Pull every line with the word "Given" out of the entries below.

(Stored items)
━━━━━━━━━━
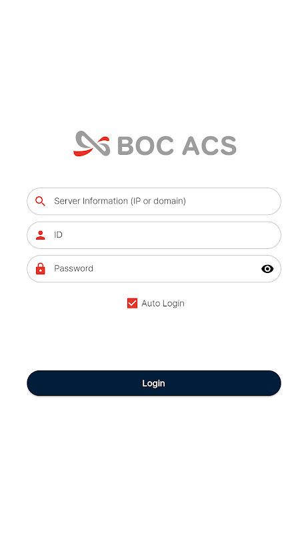
Task: Focus the Server Information input field
Action: [154, 202]
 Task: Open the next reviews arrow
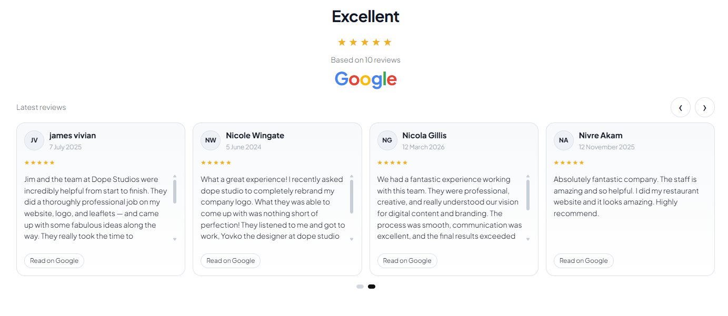704,107
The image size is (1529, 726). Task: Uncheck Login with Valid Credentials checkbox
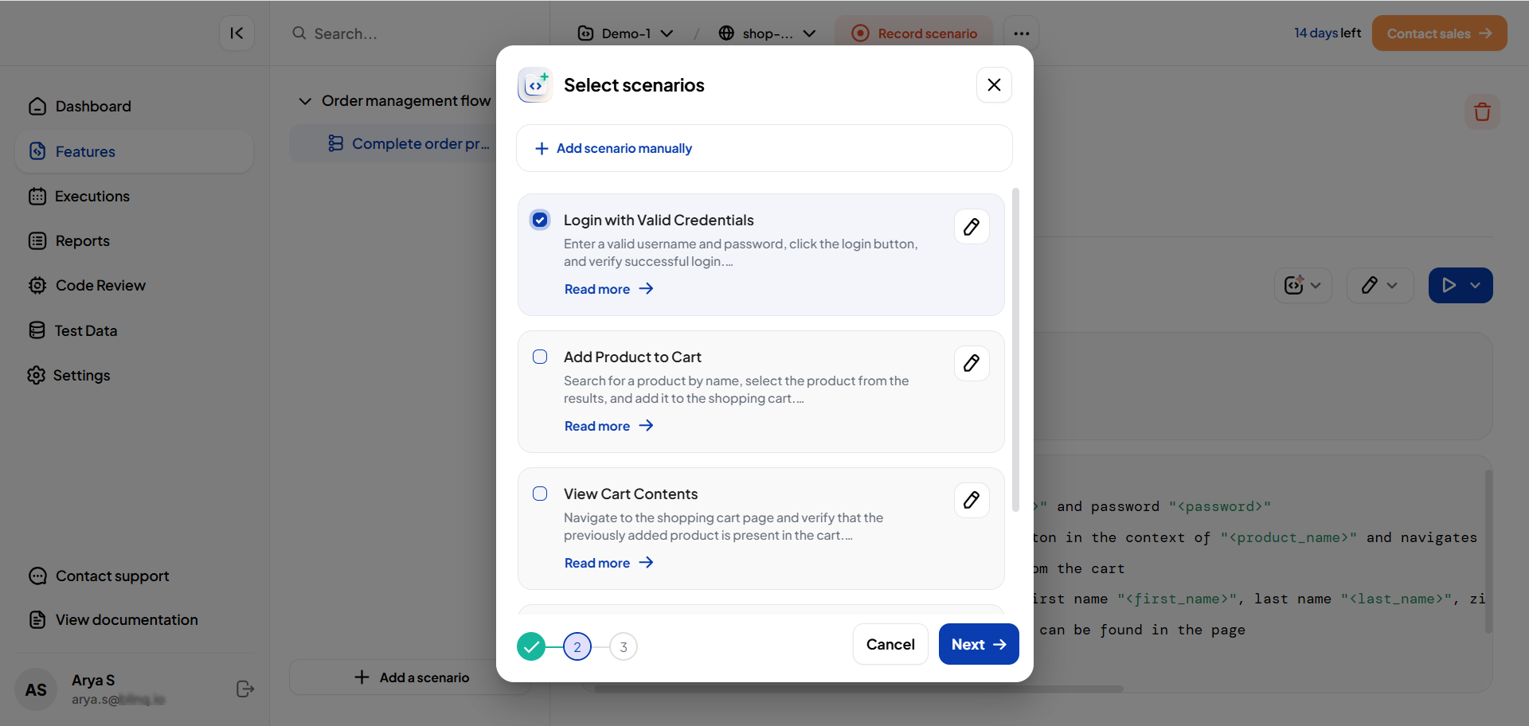pos(540,221)
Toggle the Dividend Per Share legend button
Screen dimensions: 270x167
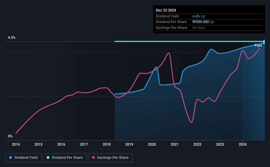[65, 158]
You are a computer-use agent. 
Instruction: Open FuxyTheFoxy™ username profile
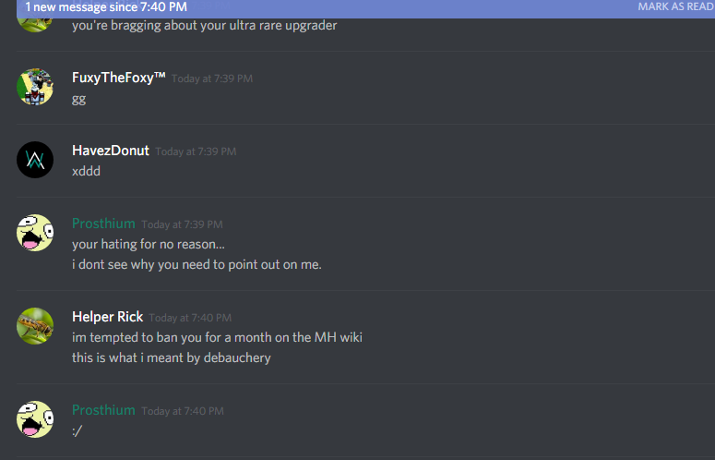click(x=119, y=78)
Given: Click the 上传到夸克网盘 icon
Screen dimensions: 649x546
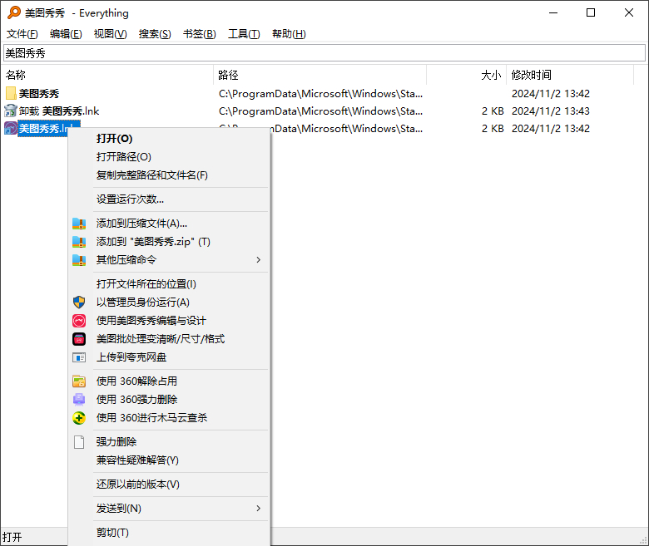Looking at the screenshot, I should pyautogui.click(x=79, y=357).
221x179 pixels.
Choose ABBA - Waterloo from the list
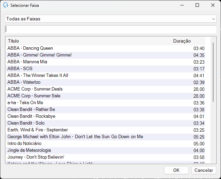click(x=105, y=82)

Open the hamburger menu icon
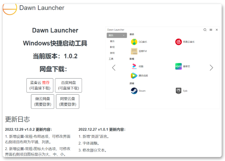(x=211, y=30)
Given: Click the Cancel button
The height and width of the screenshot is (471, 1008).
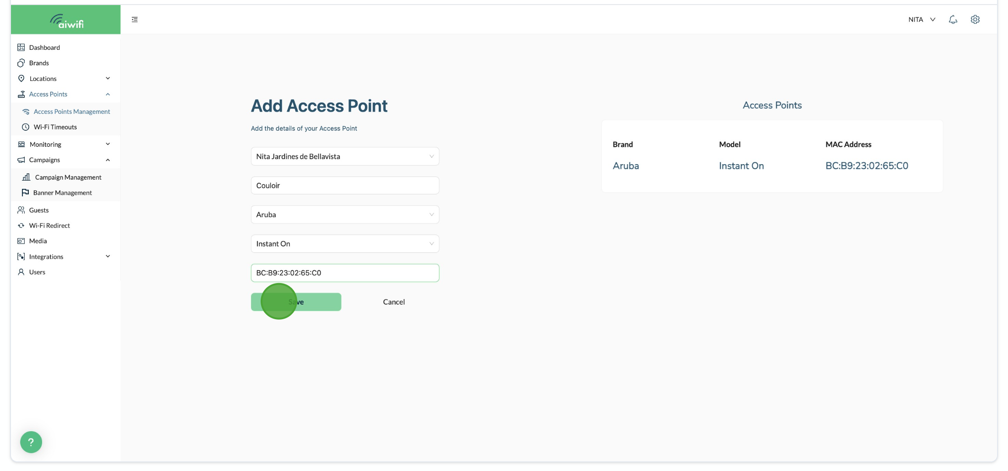Looking at the screenshot, I should coord(393,302).
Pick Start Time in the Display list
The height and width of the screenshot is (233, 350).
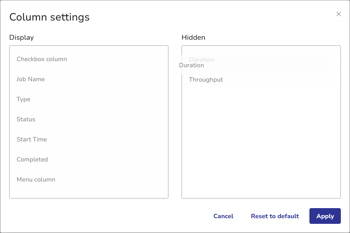click(32, 139)
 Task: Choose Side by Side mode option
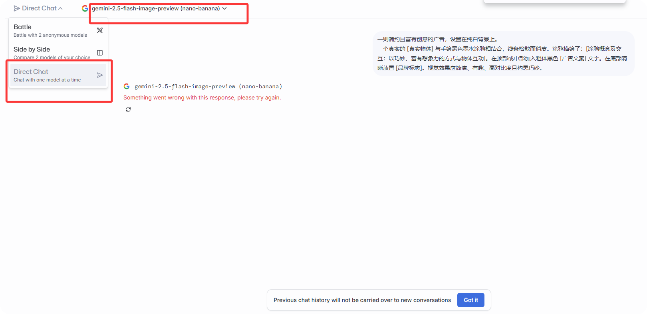[x=32, y=50]
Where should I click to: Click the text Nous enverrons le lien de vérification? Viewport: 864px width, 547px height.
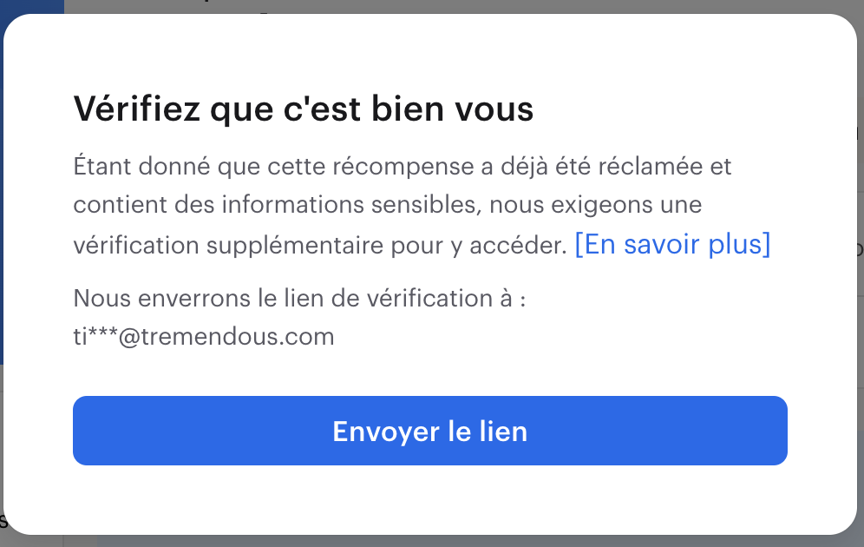click(x=300, y=299)
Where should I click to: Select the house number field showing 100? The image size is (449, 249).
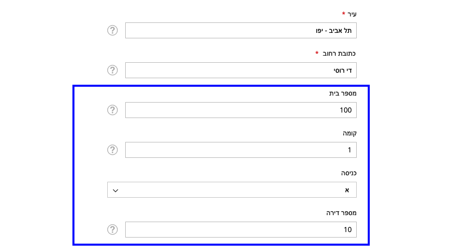(241, 110)
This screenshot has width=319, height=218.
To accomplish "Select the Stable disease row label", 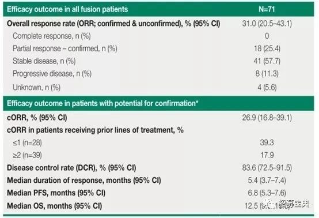I will pyautogui.click(x=44, y=61).
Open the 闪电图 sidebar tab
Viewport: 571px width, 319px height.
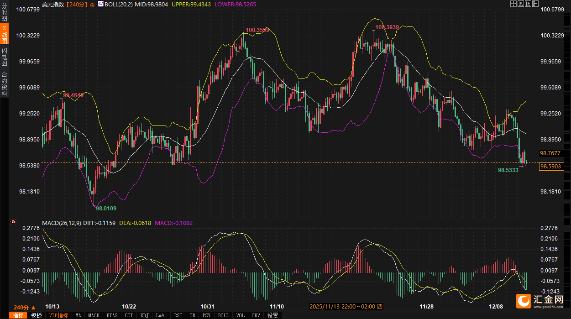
━━━━━━━━━━
== Expected output ==
Given: Click the 上传到夸克网盘 icon
Given: Click the Cancel button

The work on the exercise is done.